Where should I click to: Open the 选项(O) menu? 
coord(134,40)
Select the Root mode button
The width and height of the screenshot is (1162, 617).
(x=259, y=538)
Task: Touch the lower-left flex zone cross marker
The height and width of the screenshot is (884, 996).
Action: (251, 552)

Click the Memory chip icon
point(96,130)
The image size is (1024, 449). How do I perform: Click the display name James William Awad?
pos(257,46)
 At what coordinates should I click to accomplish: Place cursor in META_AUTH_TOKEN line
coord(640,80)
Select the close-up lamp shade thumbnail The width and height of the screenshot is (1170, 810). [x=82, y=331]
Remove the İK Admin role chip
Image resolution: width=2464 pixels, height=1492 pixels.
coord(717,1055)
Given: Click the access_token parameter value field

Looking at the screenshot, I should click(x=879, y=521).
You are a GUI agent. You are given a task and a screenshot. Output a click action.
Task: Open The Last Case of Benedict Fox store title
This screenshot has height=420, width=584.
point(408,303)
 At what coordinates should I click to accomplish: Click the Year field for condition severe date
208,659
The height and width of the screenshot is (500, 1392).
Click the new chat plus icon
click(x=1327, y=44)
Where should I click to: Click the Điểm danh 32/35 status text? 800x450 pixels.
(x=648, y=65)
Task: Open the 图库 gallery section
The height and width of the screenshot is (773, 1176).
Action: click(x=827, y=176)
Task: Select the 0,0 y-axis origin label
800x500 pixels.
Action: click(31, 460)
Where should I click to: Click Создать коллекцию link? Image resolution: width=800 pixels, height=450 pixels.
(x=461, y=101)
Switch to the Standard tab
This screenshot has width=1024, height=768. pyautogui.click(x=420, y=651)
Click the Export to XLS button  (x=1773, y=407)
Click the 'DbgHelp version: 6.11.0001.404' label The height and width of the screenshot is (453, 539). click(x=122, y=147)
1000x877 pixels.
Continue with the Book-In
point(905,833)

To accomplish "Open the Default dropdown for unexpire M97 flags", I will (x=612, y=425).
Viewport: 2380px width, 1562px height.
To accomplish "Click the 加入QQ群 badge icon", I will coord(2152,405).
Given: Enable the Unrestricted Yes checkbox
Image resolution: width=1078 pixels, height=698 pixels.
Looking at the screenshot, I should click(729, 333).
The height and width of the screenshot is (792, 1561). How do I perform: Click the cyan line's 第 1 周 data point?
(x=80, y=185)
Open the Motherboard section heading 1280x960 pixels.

* * * * * * *

Please convert the records above into a Markdown table with the columns No. and Line, one row per nonblank line, numbered in order.

**Solution for this task**
| No. | Line |
|---|---|
| 1 | Where should I click to: Open the 选项(O) menu?  |
| 2 | coord(134,40) |
| 3 | Select the Root mode button |
| 4 | The width and height of the screenshot is (1162, 617). |
| 5 | (x=259, y=538) |
| 6 | Task: Touch the lower-left flex zone cross marker |
| 7 | The height and width of the screenshot is (884, 996). |
| 8 | Action: (251, 552) |
| 9 | Click the Memory chip icon |
| 10 | point(96,130) |
| 11 | The image size is (1024, 449). How do I perform: Click the display name James William Awad? |
| 12 | pos(257,46) |
| 13 |  At what coordinates should I click to accomplish: Place cursor in META_AUTH_TOKEN line |
| 14 | coord(640,80) |
| 15 | Select the close-up lamp shade thumbnail The width and height of the screenshot is (1170, 810). [x=82, y=331] |
| 16 | Remove the İK Admin role chip |
| 17 | Image resolution: width=2464 pixels, height=1492 pixels. |
| 18 | coord(717,1055) |
| 19 | Given: Click the access_token parameter value field |
| 20 | Looking at the screenshot, I should click(x=879, y=521). |
| 21 | You are a GUI agent. You are given a task and a screenshot. Output a click action. |
| 22 | Task: Open The Last Case of Benedict Fox store title |
| 23 | This screenshot has height=420, width=584. |
| 24 | point(408,303) |
| 25 |  At what coordinates should I click to accomplish: Click the Year field for condition severe date |
| 26 | 208,659 |
| 27 | The height and width of the screenshot is (500, 1392). |
| 28 | Click the new chat plus icon |
| 29 | click(x=1327, y=44) |
| 30 | Where should I click to: Click the Điểm danh 32/35 status text? 800x450 pixels. |
| 31 | (x=648, y=65) |
| 32 | Task: Open the 图库 gallery section |
| 33 | The height and width of the screenshot is (773, 1176). |
| 34 | Action: click(x=827, y=176) |
| 35 | Task: Select the 0,0 y-axis origin label |
| 36 | 800x500 pixels. |
| 37 | Action: click(31, 460) |
| 38 | Where should I click to: Click Создать коллекцию link? Image resolution: width=800 pixels, height=450 pixels. |
| 39 | (x=461, y=101) |
| 40 | Switch to the Standard tab |
| 41 | This screenshot has width=1024, height=768. pyautogui.click(x=420, y=651) |
| 42 | Click the Export to XLS button  (x=1773, y=407) |
| 43 | Click the 'DbgHelp version: 6.11.0001.404' label The height and width of the screenshot is (453, 539). click(x=122, y=147) |
| 44 | 1000x877 pixels. |
| 45 | Continue with the Book-In |
| 46 | point(905,833) |
| 47 | To accomplish "Open the Default dropdown for unexpire M97 flags", I will (x=612, y=425). |
| 48 | Viewport: 2380px width, 1562px height. |
| 49 | To accomplish "Click the 加入QQ群 badge icon", I will coord(2152,405). |
| 50 | Given: Enable the Unrestricted Yes checkbox |
| 51 | Image resolution: width=1078 pixels, height=698 pixels. |
| 52 | Looking at the screenshot, I should click(729, 333). |
| 53 | The height and width of the screenshot is (792, 1561). How do I perform: Click the cyan line's 第 1 周 data point? |
| 54 | (x=80, y=185) |
| 55 | Open the Motherboard section heading 1280x960 pixels. |